* _Data items_:
/---

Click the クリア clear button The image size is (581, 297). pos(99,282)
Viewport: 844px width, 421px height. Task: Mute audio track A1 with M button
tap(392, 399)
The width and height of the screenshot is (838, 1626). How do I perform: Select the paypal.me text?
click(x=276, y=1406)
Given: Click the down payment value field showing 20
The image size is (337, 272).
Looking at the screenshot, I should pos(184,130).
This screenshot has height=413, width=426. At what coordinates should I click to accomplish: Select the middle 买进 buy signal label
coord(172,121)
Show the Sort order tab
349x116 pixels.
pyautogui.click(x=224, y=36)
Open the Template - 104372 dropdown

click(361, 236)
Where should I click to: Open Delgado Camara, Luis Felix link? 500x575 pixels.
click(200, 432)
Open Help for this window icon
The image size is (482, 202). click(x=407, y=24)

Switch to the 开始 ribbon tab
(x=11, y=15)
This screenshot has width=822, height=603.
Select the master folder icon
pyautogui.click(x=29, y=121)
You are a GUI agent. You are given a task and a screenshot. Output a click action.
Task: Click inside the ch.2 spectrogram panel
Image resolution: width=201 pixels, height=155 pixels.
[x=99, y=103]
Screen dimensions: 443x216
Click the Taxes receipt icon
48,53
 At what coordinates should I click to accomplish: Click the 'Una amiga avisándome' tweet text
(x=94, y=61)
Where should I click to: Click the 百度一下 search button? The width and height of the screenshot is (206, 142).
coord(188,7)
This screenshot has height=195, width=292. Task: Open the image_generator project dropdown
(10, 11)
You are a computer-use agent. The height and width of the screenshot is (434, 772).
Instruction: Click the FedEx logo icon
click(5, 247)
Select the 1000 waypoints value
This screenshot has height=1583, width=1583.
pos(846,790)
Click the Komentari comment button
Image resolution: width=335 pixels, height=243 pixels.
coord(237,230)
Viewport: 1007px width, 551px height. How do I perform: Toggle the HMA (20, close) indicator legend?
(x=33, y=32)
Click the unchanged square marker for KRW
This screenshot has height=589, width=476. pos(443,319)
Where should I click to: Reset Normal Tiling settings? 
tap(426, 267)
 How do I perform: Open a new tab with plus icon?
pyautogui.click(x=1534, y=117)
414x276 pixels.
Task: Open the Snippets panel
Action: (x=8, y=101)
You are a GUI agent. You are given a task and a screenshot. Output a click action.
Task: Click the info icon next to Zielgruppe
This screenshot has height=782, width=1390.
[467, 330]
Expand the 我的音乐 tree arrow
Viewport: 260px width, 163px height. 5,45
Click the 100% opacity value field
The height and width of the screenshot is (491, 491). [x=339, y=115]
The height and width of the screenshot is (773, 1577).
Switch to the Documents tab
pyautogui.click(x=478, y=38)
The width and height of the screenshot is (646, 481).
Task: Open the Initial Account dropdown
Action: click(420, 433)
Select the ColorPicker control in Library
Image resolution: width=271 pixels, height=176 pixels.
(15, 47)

\---

* _REQUIRED TASK_: Output the stretch of data items from the line containing "Given: Click the" through the line containing "coord(237,230)" as a JSON list of strings, one string per line, omitting blank lines.

* _EXERCISE OUTPUT_:
[
  "Given: Click the down payment value field showing 20",
  "The image size is (337, 272).",
  "Looking at the screenshot, I should pos(184,130).",
  "This screenshot has height=413, width=426. At what coordinates should I click to accomplish: Select the middle 买进 buy signal label",
  "coord(172,121)",
  "Show the Sort order tab",
  "349x116 pixels.",
  "pyautogui.click(x=224, y=36)",
  "Open the Template - 104372 dropdown",
  "click(361, 236)",
  "Where should I click to: Open Delgado Camara, Luis Felix link? 500x575 pixels.",
  "click(200, 432)",
  "Open Help for this window icon",
  "The image size is (482, 202). click(x=407, y=24)",
  "Switch to the 开始 ribbon tab",
  "(x=11, y=15)",
  "This screenshot has width=822, height=603.",
  "Select the master folder icon",
  "pyautogui.click(x=29, y=121)",
  "You are a GUI agent. You are given a task and a screenshot. Output a click action.",
  "Task: Click inside the ch.2 spectrogram panel",
  "Image resolution: width=201 pixels, height=155 pixels.",
  "[x=99, y=103]",
  "Screen dimensions: 443x216",
  "Click the Taxes receipt icon",
  "48,53",
  " At what coordinates should I click to accomplish: Click the 'Una amiga avisándome' tweet text",
  "(x=94, y=61)",
  "Where should I click to: Click the 百度一下 search button? The width and height of the screenshot is (206, 142).",
  "coord(188,7)",
  "This screenshot has height=195, width=292. Task: Open the image_generator project dropdown",
  "(10, 11)",
  "You are a computer-use agent. The height and width of the screenshot is (434, 772).",
  "Instruction: Click the FedEx logo icon",
  "click(5, 247)",
  "Select the 1000 waypoints value",
  "This screenshot has height=1583, width=1583.",
  "pos(846,790)",
  "Click the Komentari comment button",
  "Image resolution: width=335 pixels, height=243 pixels.",
  "coord(237,230)"
]